Ok, I have acquired a new DMM and have backprobed the 20 pin connector with the PSU plugged in but the computer NOT turned on. On the #9 pin I get a reading of 4.9 VDC. which from what I understand from others that is what I should read under those conditions. Unless I am mistaken, that exhonerates the PSU as the source of the problem. I understand that a faulty Motherboard or Ram stick might also be the cause of the problem. Short of buying new Ram, is there any way to trouble shoot it? How about the Motherboard; how can I trouble shoot that?
My next step, unless there is some shortcut, will be to disconnect everything as FlashDude suggests and try starting the computer.
When I said I tried to jumpstart the computer, what I did was to disconnect the on/off switch from pins # 6 and 8 on the "Front Panel Connector", and jump across them using the using the probe end of a disconnected test probe. It did not start the computer. fans, or anything else.
 
To further test the PSU and is really the only good way to test it. Unplug the power connector from the motherboard. Connect the green and black wires on the power connector with a paper clip or a piece of wire. If the power supply fan kicks in, the power supply is probably good and your problem is likely the motherboard. If the fan on the power supply remains still, you may just have a dead power supply.
To test a ram stick Just remove it.

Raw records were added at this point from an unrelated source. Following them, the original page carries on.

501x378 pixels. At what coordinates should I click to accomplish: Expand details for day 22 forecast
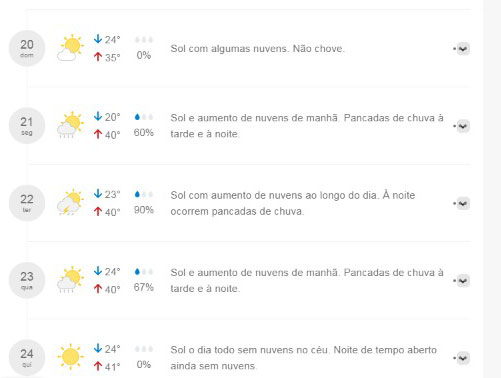click(x=463, y=203)
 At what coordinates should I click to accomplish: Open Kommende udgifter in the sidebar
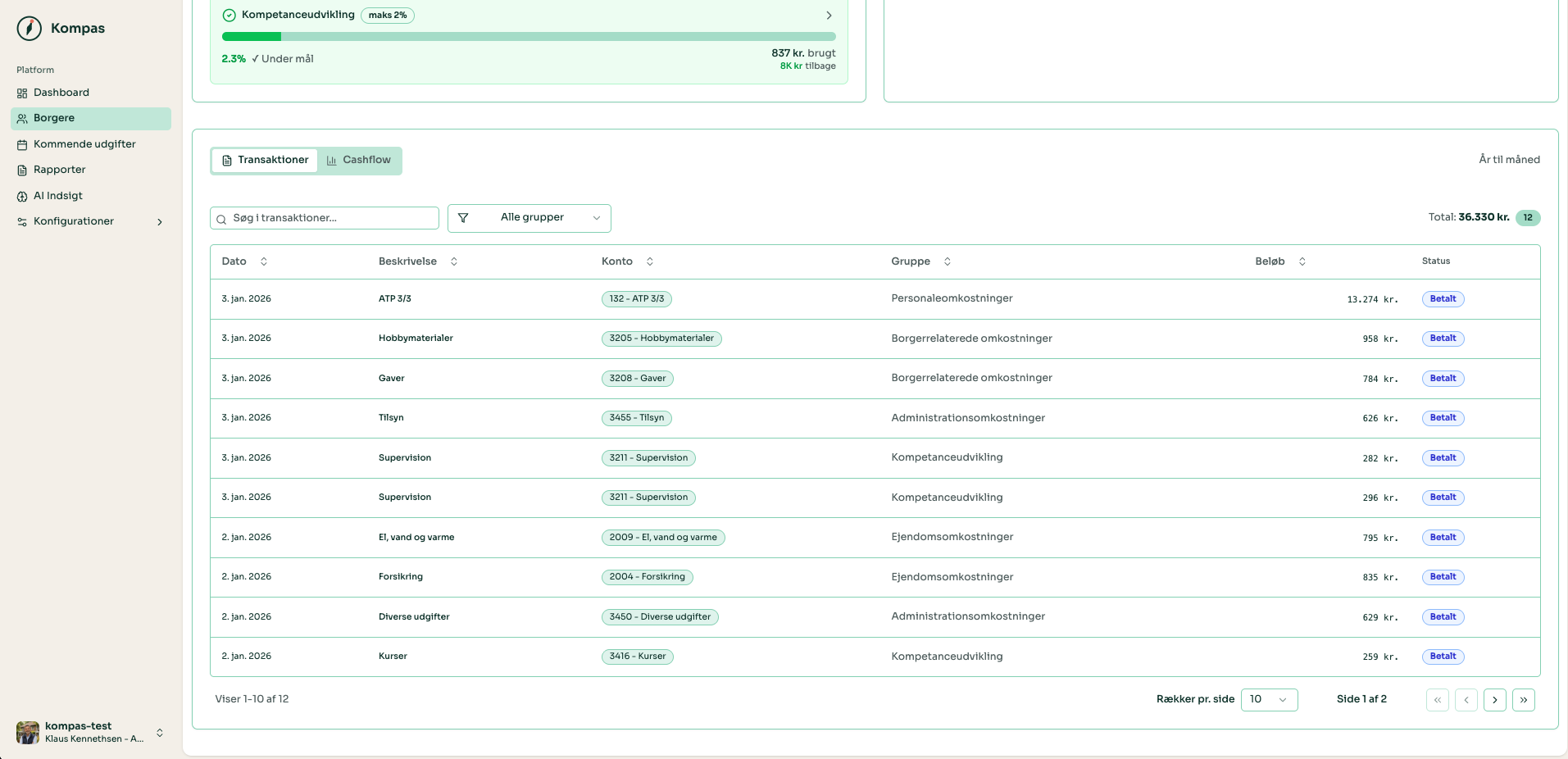[84, 144]
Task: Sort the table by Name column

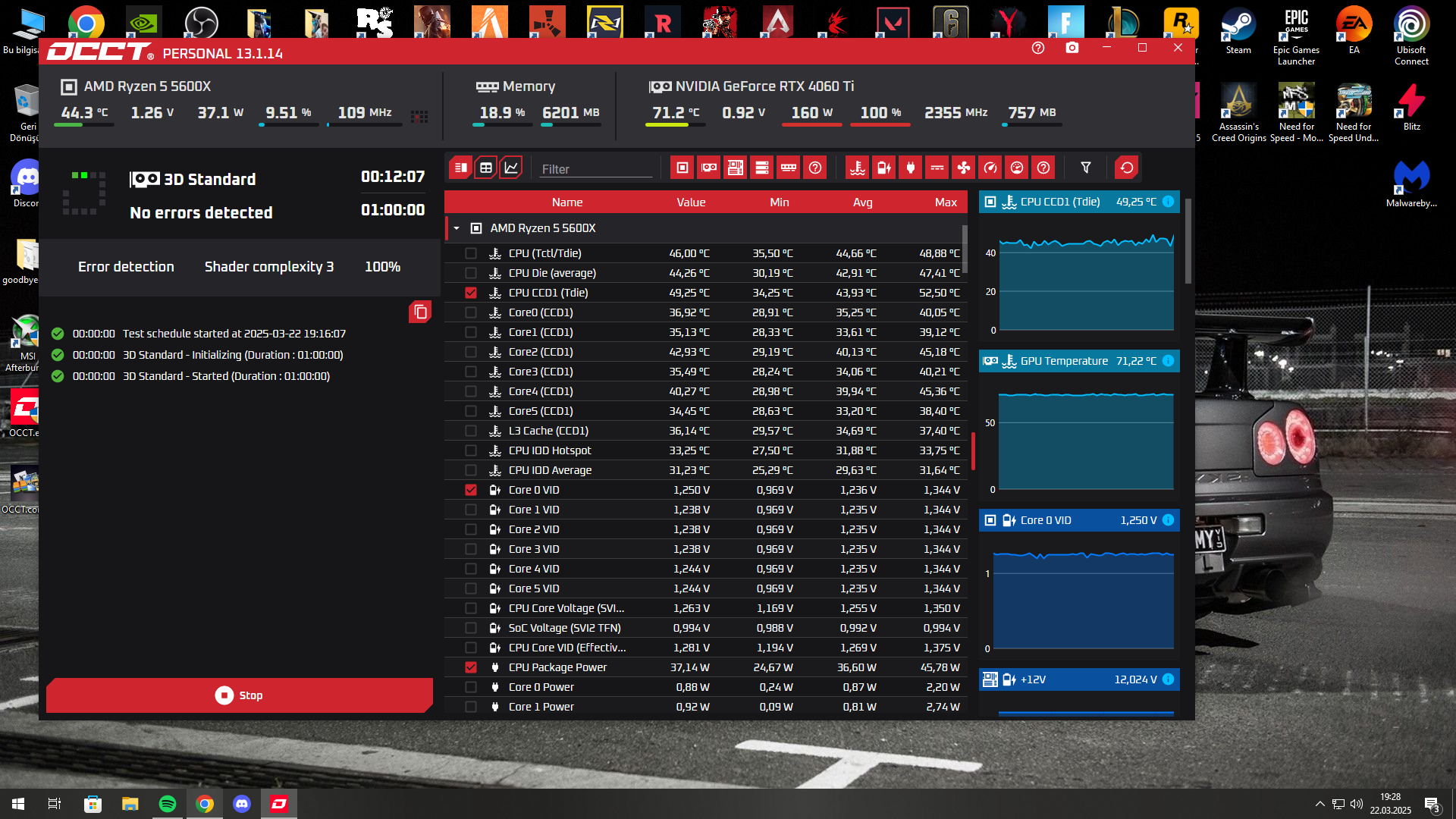Action: click(x=566, y=202)
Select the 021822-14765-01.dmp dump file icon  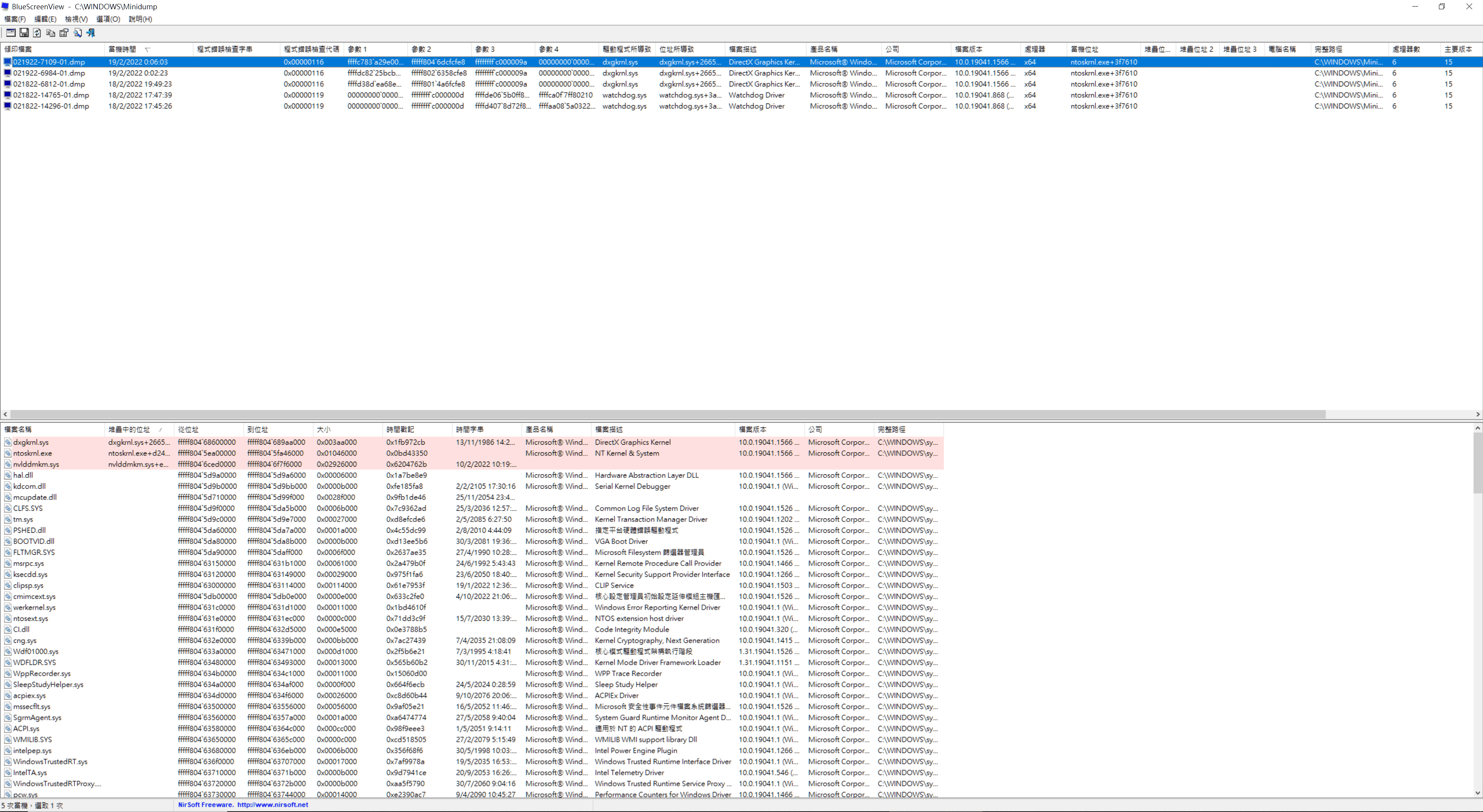[x=7, y=95]
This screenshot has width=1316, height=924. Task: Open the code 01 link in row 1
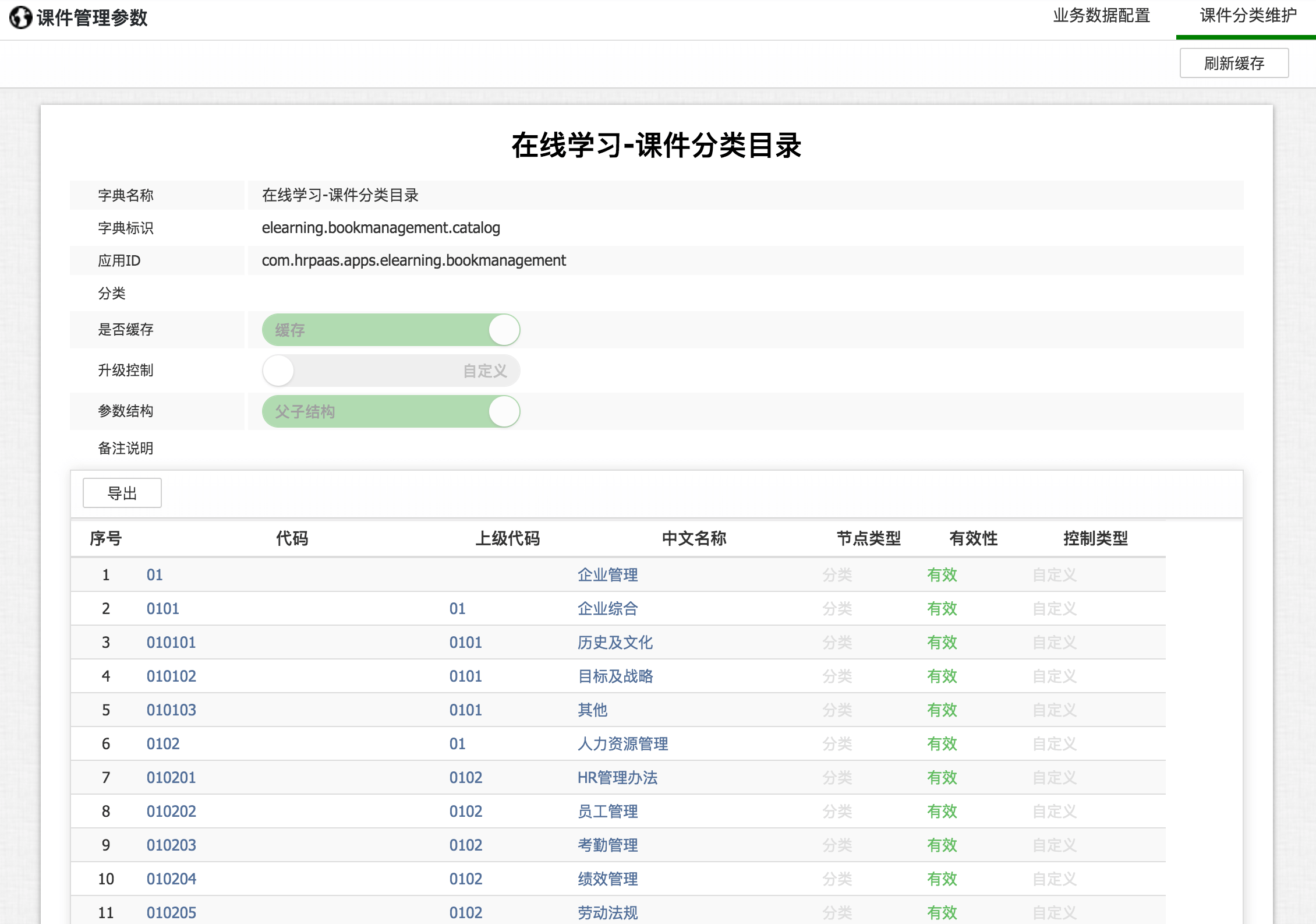(154, 575)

If the PC starts the ram is bad, and this goes for all other parts as well. It is not very complicated and really should take 5 minutes to figure out what is wrong.
 
Ok, I believe I have elliminated the PSU as the problem. I have a new unit in there and it seems to check out. I have disconnected all drives and peripherals, and tried to power up.... no soap. I guess it's beginning to look like either the motherboard or CPU. Any insight? Any way to isolate one or the other? By the way, could a dead cmos battery keep the machine from powering up? I mean, if the Bios settings were lost due to a dead cmos, might that cause the problem I'm having?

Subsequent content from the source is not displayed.